Sanders: Walker Wants to Obliterate 'Last Line of Defense for Working People Against Corporate Greed'

Democratic presidential candidate Bernie Sanders (I-Vt.) renewed his call for the Employee Free Choice Act, which would “make it easier for workers to join unions.”


“There are millions of workers in this country, not everyone, but millions of workers who want to join a union but are unable to do so because suddenly and mysteriously a worker active in the organizing effort suddenly gets fired because she was late three years ago and we understand that employers take people into propaganda sessions,” Sanders said at a Oakland, Calif., rally held by National Nurses United, a union that endorsed Sanders.

“We understand that employers threaten workers. ‘You want a union? Good. You form a union, we’re shutting down here and we’re going to China.’ We understand that it is not uncommon that when workers in fact go through all of these hoops and form a union and negotiate a first contract, employers refuse to sit down and honestly negotiate that contract,” he added.

Sanders said the Employee Free Choice Act, originally introduced in 2009, is a simple bill.

“If 50 percent of the workers in a bargaining unit plus one sign a card saying they want a union, they will have that union,” he said. “You know what this right-wing attack on unions is about.”


Sanders claimed that GOP presidential candidate Gov.
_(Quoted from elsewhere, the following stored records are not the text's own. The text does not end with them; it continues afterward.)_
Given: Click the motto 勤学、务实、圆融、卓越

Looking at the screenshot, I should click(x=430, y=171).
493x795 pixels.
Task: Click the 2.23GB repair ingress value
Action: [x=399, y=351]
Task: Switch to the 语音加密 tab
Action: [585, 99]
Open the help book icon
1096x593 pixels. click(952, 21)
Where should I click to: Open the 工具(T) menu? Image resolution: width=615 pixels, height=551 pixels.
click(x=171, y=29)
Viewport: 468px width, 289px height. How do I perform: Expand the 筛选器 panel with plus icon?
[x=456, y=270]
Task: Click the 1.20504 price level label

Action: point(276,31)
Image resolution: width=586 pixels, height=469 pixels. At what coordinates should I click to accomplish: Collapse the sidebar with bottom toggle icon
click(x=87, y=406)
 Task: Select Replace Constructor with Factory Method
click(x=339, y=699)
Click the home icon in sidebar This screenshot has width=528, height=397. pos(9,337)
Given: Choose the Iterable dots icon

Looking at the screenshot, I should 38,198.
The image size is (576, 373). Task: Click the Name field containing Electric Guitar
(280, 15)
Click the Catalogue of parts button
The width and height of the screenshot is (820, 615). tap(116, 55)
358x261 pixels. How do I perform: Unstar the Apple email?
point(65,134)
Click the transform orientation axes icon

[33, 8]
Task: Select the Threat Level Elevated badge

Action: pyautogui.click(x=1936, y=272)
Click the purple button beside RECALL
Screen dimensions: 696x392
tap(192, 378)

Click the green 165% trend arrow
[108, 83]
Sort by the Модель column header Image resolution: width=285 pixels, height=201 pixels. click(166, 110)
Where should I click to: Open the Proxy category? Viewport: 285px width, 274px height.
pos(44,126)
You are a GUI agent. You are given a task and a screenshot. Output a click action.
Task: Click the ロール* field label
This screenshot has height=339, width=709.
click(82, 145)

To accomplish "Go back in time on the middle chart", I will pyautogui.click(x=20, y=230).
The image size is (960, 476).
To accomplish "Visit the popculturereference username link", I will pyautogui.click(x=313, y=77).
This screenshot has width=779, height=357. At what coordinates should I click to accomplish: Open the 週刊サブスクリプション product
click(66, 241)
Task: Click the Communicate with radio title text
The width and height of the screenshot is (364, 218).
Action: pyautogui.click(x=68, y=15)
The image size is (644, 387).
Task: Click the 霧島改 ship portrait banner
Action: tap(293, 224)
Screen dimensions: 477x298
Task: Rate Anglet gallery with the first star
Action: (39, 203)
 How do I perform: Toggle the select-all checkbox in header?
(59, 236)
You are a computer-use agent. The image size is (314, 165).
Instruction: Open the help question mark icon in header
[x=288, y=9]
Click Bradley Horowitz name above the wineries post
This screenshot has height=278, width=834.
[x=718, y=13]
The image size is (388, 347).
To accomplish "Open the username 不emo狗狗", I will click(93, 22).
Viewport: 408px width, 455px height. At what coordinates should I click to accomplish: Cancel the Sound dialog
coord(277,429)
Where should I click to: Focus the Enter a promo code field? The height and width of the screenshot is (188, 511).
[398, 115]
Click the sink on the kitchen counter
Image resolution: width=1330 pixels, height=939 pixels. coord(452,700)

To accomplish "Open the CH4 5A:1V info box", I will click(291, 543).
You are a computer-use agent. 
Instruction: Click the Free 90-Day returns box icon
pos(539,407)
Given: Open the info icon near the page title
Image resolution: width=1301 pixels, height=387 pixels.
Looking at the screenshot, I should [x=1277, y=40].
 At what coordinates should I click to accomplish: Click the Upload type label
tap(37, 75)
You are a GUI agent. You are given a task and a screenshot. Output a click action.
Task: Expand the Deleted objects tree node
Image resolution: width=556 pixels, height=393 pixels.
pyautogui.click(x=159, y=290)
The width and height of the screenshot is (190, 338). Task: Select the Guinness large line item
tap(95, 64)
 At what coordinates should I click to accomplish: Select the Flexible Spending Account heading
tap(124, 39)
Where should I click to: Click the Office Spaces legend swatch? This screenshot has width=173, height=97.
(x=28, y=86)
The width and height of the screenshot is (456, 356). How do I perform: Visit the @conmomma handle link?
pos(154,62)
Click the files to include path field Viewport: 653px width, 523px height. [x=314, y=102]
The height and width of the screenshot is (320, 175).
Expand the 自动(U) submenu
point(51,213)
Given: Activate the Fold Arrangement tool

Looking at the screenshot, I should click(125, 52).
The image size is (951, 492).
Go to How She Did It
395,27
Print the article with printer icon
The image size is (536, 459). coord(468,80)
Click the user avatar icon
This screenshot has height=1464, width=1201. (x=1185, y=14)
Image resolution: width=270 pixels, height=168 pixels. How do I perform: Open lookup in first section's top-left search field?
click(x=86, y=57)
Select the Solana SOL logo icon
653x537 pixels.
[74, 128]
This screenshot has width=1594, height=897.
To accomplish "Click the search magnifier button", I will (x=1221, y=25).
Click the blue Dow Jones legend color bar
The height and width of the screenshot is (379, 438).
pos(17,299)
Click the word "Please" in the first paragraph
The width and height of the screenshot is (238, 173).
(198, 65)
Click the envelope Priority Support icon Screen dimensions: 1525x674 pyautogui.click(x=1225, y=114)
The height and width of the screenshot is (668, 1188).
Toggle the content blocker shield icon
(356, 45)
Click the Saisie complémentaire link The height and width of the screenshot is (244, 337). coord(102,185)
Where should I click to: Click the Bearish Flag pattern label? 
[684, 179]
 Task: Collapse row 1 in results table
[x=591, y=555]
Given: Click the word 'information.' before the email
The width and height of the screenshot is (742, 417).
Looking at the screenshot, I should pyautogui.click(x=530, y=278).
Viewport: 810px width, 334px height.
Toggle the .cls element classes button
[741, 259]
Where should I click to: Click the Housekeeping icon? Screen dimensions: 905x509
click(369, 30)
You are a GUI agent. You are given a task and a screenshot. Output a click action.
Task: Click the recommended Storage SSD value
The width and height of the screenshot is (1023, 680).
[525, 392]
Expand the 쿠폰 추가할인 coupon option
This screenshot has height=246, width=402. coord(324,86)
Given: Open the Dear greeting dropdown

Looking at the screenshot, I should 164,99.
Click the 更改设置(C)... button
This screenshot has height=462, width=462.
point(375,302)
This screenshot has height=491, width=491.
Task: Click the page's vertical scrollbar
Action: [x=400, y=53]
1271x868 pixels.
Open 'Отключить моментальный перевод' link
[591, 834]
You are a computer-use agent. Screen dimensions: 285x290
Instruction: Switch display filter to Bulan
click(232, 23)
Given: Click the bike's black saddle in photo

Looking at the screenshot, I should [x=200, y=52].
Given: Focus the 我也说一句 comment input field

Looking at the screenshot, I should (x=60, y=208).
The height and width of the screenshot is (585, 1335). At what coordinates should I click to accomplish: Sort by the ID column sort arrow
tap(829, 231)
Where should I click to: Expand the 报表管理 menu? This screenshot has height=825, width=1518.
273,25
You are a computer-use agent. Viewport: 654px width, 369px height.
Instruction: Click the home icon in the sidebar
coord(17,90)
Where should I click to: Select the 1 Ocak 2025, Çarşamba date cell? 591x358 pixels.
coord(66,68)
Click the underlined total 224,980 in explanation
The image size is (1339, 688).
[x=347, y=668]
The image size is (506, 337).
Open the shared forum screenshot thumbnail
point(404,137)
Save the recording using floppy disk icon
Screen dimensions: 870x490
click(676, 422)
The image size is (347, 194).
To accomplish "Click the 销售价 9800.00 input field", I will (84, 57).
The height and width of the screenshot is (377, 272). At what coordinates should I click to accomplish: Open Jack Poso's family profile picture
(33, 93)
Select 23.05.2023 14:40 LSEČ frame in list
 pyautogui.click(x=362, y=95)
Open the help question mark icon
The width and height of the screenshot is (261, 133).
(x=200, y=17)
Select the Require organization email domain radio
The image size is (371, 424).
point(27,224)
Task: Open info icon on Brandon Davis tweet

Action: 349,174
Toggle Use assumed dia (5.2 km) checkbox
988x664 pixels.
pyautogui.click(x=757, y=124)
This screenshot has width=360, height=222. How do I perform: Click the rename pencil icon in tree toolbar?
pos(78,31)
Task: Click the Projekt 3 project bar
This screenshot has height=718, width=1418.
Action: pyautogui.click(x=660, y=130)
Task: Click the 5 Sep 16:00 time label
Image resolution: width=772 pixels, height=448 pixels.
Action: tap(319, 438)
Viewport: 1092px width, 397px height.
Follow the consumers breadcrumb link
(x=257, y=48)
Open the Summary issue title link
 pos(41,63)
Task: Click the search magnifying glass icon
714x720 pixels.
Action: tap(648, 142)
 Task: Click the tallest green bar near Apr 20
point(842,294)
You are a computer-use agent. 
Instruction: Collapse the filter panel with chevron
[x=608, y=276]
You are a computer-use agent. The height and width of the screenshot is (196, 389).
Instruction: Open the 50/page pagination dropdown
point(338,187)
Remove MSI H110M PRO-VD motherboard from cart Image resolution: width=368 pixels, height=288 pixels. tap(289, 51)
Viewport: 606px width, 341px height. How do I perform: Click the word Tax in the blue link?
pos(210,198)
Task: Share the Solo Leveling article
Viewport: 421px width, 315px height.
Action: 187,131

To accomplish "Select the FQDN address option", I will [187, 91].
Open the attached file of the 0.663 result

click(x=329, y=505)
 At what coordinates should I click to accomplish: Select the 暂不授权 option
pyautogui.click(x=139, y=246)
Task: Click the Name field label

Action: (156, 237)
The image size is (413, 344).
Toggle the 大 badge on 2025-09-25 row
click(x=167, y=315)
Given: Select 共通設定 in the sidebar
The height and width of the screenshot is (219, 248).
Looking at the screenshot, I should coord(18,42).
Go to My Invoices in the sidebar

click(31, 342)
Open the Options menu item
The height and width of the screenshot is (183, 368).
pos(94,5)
Scott Walker (R-Wis.) and others want to “destroy” unions because the trade unions are the “last line of defense for working people against corporate greed.”

Without a stronger trade union movement, Sanders said, the future of the middle class is in doubt. He argued that employers do not want to sit down and collectively negotiate given that a group is more powerful than an individual.

“If you go alone you’re nothing, but you can threaten to strike and you have leverage,” he said.

NNU Executive Director RoseAnn DeMoro said Sanders has a proven track record of “uncompromised activism” and advocacy for working Americans, which is a message that resonates with nurses.

“We assumed because we are a woman’s organization a lot of the nurses would find Hillary Clinton far more resonant because she would break the glass ceiling,” she said. “They were far more concerned about breaking Wall Street’s stranglehold on our economy than the glass ceiling.”

During the rally, Sanders addressed critics who doubt his ability to beat Democratic presidential candidate Hillary Clinton.

“What they’re saying is, ‘OK Bernie, yeah, you are striking a nerve, you’ve got all these crazy nurses with you, you’ve got millions of people but here’s the real story, Bernie: You don’t have a super PAC. Where is your billionaire to buy the election for you? And what I have said to them is I ain’t going to have a super PAC. I don’t need billionaires,” he said.


Up to this point, Sanders said his campaign has more individuals contributing than any other in the race for the White House.

“You know what the average contribution is? The average contribution is $31,” he said. “We will be outspent but we will raise enough money to run a winning campaign because we are putting together a grassroots movement of millions of people.”